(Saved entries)
----
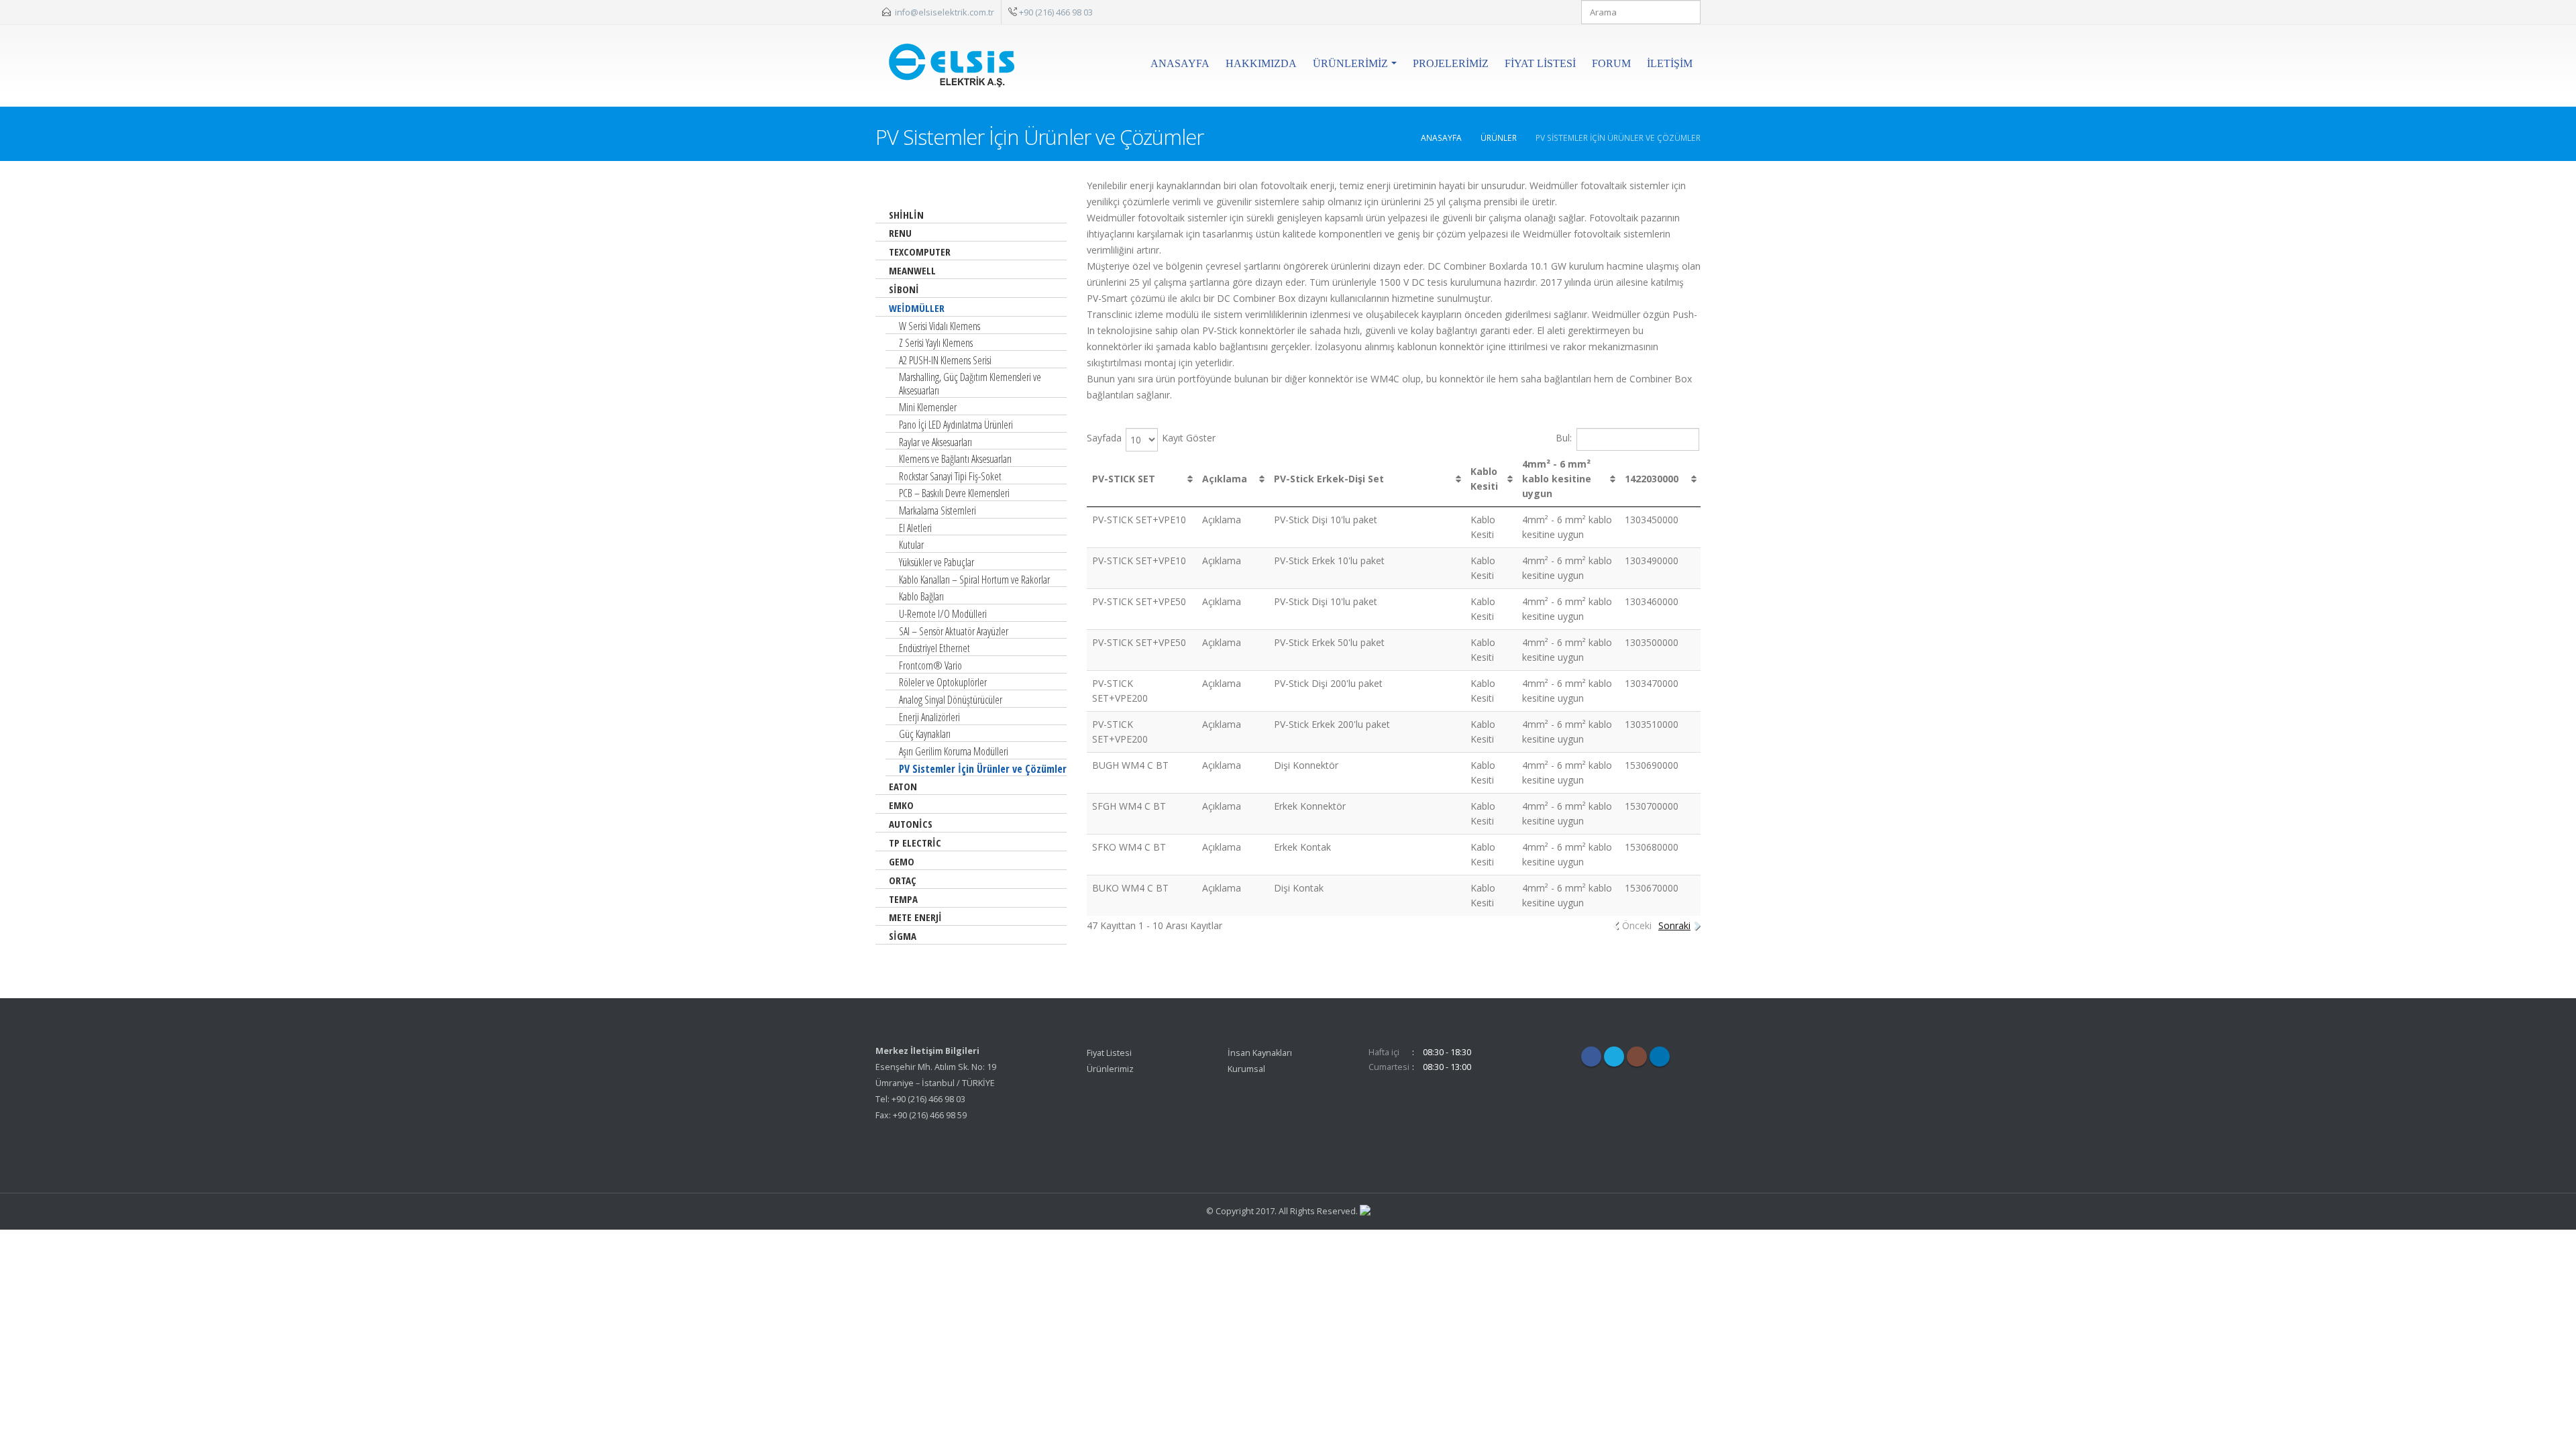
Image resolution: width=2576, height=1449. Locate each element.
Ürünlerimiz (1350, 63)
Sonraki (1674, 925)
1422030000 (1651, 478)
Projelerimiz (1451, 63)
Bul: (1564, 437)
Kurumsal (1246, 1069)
----
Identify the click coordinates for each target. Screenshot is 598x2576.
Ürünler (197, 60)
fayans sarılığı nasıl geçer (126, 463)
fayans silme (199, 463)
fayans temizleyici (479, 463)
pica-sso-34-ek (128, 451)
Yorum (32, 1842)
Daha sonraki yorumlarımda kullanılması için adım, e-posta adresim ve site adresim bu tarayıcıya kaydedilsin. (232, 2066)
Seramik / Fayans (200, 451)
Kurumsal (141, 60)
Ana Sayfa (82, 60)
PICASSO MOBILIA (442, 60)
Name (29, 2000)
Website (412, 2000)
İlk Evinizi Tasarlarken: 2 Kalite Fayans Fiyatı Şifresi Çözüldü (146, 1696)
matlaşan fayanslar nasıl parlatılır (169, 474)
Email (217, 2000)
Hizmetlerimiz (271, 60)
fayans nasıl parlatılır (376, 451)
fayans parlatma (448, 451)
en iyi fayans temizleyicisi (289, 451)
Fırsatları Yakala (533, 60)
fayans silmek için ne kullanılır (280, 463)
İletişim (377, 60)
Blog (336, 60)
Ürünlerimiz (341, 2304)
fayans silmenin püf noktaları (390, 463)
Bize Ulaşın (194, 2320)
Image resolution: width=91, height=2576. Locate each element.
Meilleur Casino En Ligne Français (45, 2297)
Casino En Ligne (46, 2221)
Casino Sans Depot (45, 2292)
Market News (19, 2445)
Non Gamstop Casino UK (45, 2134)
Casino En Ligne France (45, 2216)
----
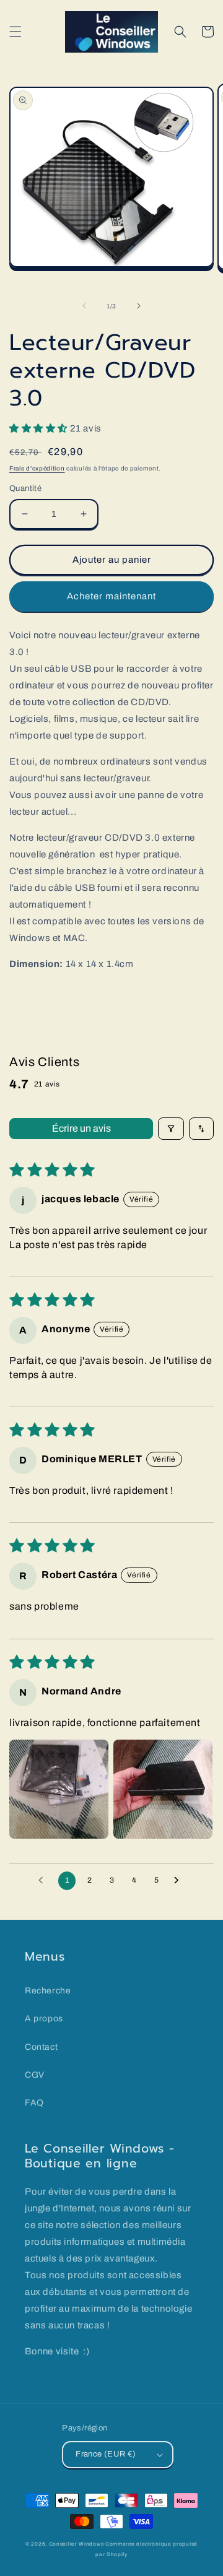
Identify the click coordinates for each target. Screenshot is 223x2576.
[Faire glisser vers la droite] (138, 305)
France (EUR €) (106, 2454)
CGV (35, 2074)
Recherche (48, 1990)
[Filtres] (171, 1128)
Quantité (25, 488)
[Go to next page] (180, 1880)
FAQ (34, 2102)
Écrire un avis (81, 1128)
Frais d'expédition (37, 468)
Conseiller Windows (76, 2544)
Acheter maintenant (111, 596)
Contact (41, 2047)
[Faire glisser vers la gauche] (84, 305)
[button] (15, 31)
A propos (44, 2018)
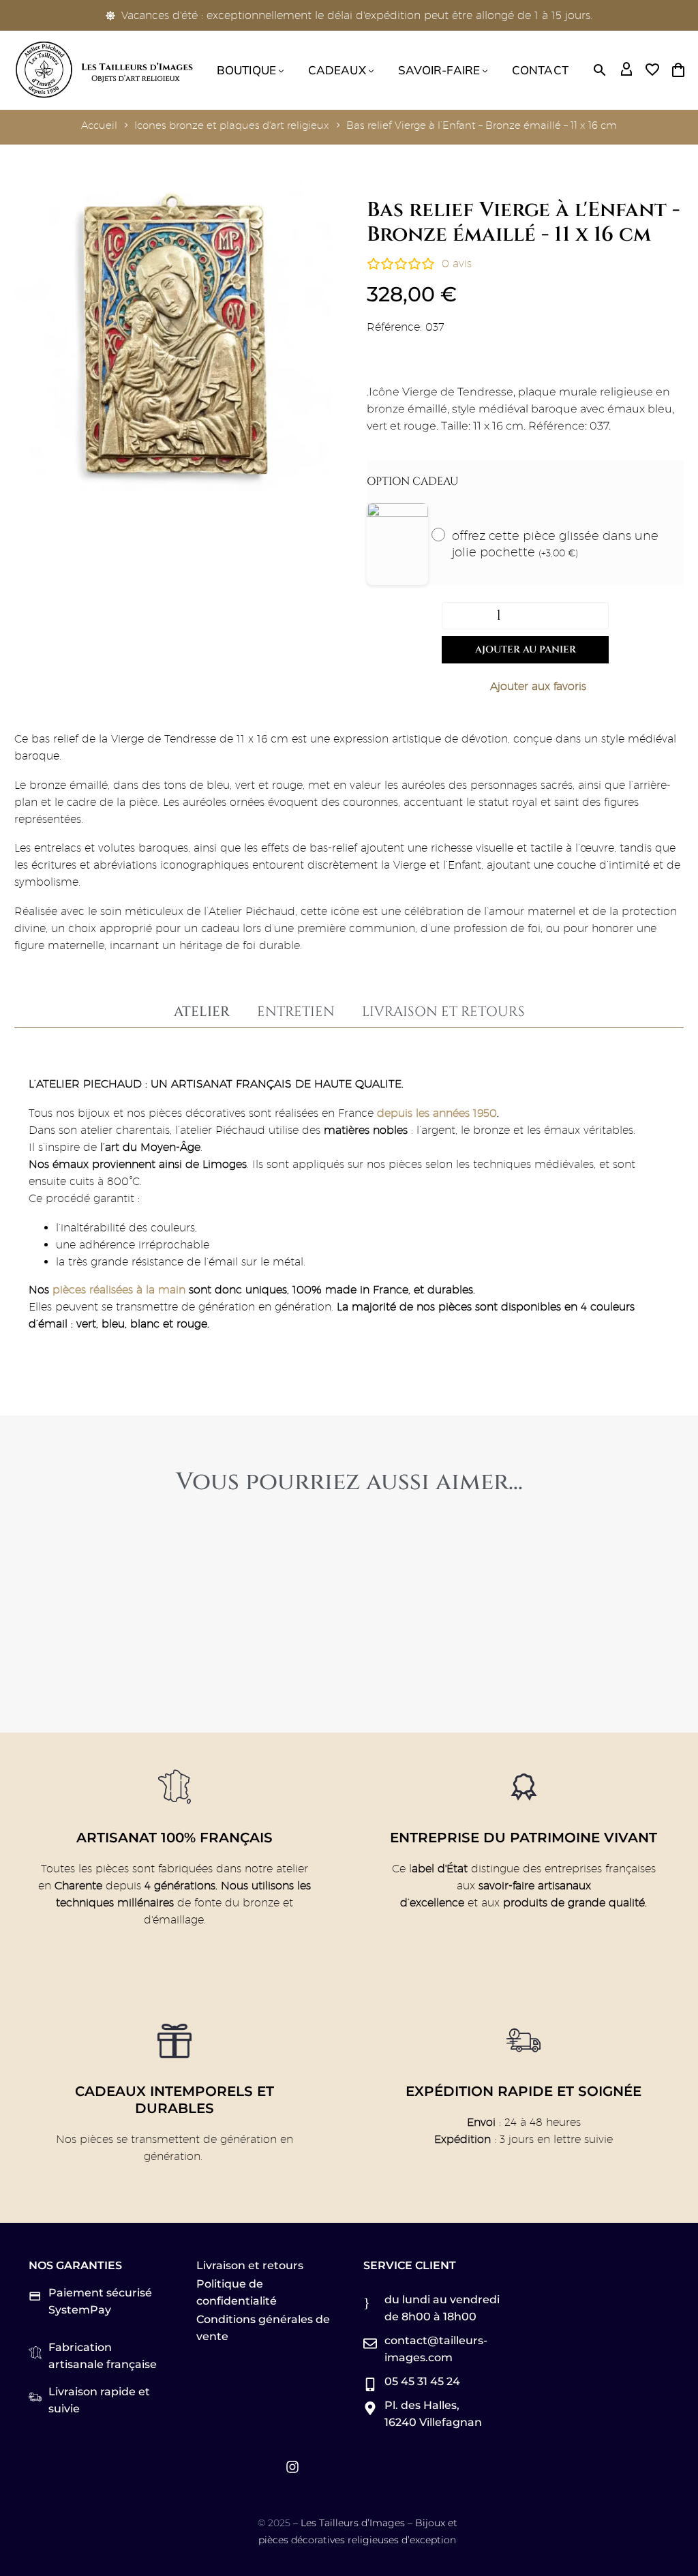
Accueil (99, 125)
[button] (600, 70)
----
◆ PROBLEM REQUIREMENTS:
Give back exactly the lines above starting at the line where "Screenshot is 598x2576." appears and ending at the line where "Seramik / Fayans (200, 451)" appears, both included, with no other lines.

◆ TASK RESPONSE:
Identify the click coordinates for each target. Screenshot is 598x2576.
Ürünler (197, 60)
fayans sarılığı nasıl geçer (126, 463)
fayans silme (199, 463)
fayans temizleyici (479, 463)
pica-sso-34-ek (128, 451)
Yorum (32, 1842)
Daha sonraki yorumlarımda kullanılması için adım, e-posta adresim ve site adresim bu tarayıcıya kaydedilsin. (232, 2066)
Seramik / Fayans (200, 451)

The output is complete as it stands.